For so long, I thought I’d never write again. Inspiration evaded me—Sage’s betrayal snuffed my passion. But here, finally, is something new and shiny calling to me. Roaring to me. A story that demands to be told.

At the center of all this drama is a man who thought he could do anything he wanted, and knocking him down is more interesting to me than finishing Sage’s story.

It was, after all, hers. Even if I agree to write for the publisher and have my name on future covers, it will have always started as Sage’s book.

It was my idea, yes, but the truth is that Sage wrote it.

I only ever got a few lines of The Last Time We Drowned down.

Sage created a whole novel. I have to admit that she did do the work, even if the idea wasn’t hers.

A few months ago, I could never have conceded that. Maybe I am healing.

When this began, all I wanted was credit and the truth.

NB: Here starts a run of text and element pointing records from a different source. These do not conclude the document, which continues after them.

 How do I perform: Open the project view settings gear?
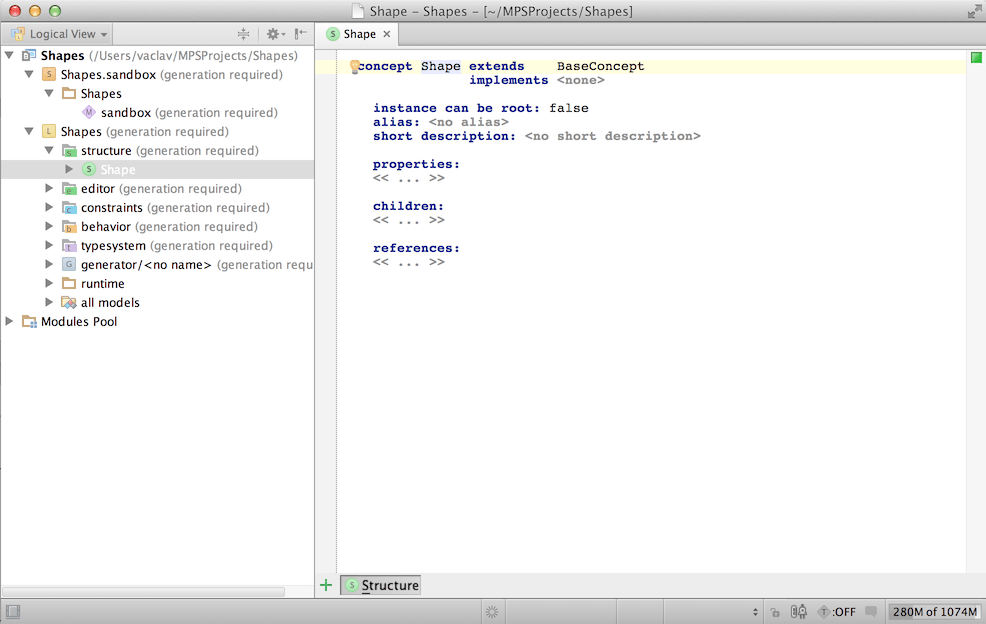click(x=273, y=34)
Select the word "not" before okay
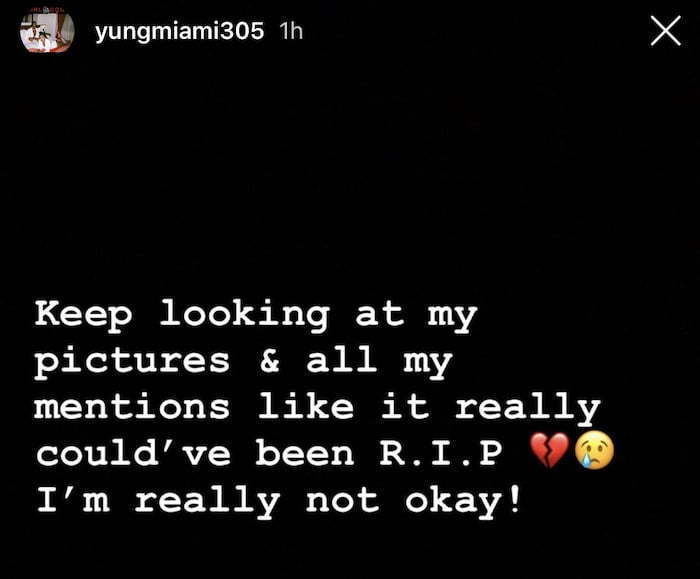This screenshot has width=700, height=579. [342, 500]

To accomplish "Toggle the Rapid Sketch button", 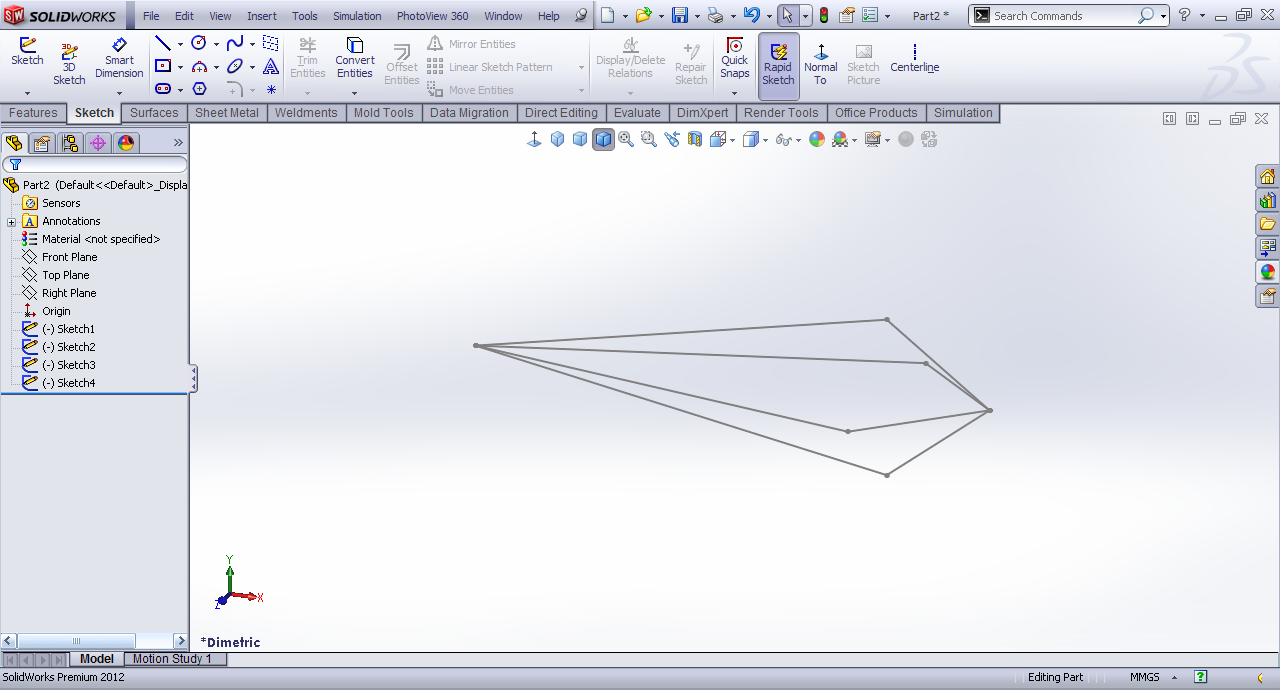I will tap(778, 65).
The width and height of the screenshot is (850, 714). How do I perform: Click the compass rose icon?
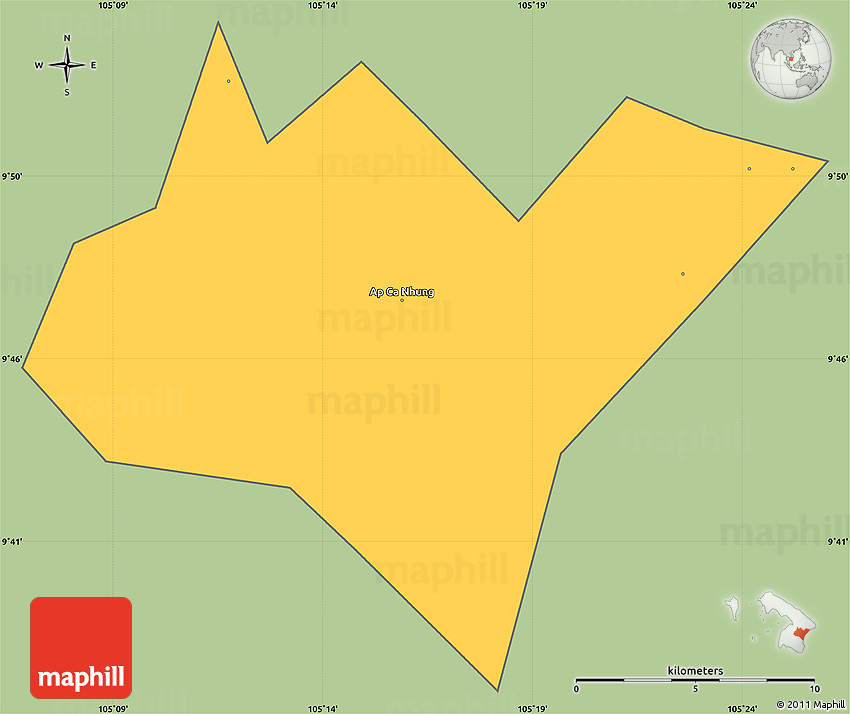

I would have jumped at the chance to write the second ASOSAS book, even if it wasn’t exactly what I wanted, because it would have felt like some version of closure.

Not anymore. Lingering in the pain and regret of what happened with Sage ended with her death.

It doesn’t seem right to benefit from that now.

Besides, I don’t want to make it in publishing because of Sage. I want to make it because I can. Because I have the skills and talent to get to where I want to be. And now, there’s a new story I can write to prove that.

“I’ll need your help,” I tell Ashley. “Interviewing people. Digging up dirt. Getting the inside scoop on what happened on Empress before I came.”

“I can do all that and more,” Ashley says, getting to her feet and coming over to sit on the bed next to me. “The reason I came to talk to you today is because Piper left me something.” She pulls a sleek silver USB drive from the pocket of her white joggers and shows it to me, somber now.

“What’s that?”

“I found this in my bathroom,” Ashley says. “It was sitting next to the sink. I don’t know why she picked me. Maybe because I was the only one who tried to stop her and Viv from hurting Elena. I’ve looked at it. There are hundreds of files organized in folders. All Royal Yacht employees.”

“Viv told me Piper had a thing for blackmail,” I say.

“She kept meticulous records,” Ashley agrees. Then she smiles. “There’s a file on Trey. I haven’t gone through all of it yet, but I suspect it’s a treasure trove. Evidence of cheating. Bad behavior. Screenshots. More than enough to get us started.”

I look at Ashley. “What did Trey do to you?”

“The same thing he did to everyone else,” she says. She shakes her head but puffs her chest out, steely-eyed. “I’ll tell my story. I’ll be in your book. Three people died on that boat. And not one of them was him. That doesn’t seem fair.”

“I know,” I concur. “But maybe this is why. Maybe he survived so he would have to face this. Face us.”

Ashley bares her teeth. It’s not a smile. It’s a declaration of war. “Does that mean we’re doing this?”

“Oh, yeah,” I say. “Let’s fuck him up.”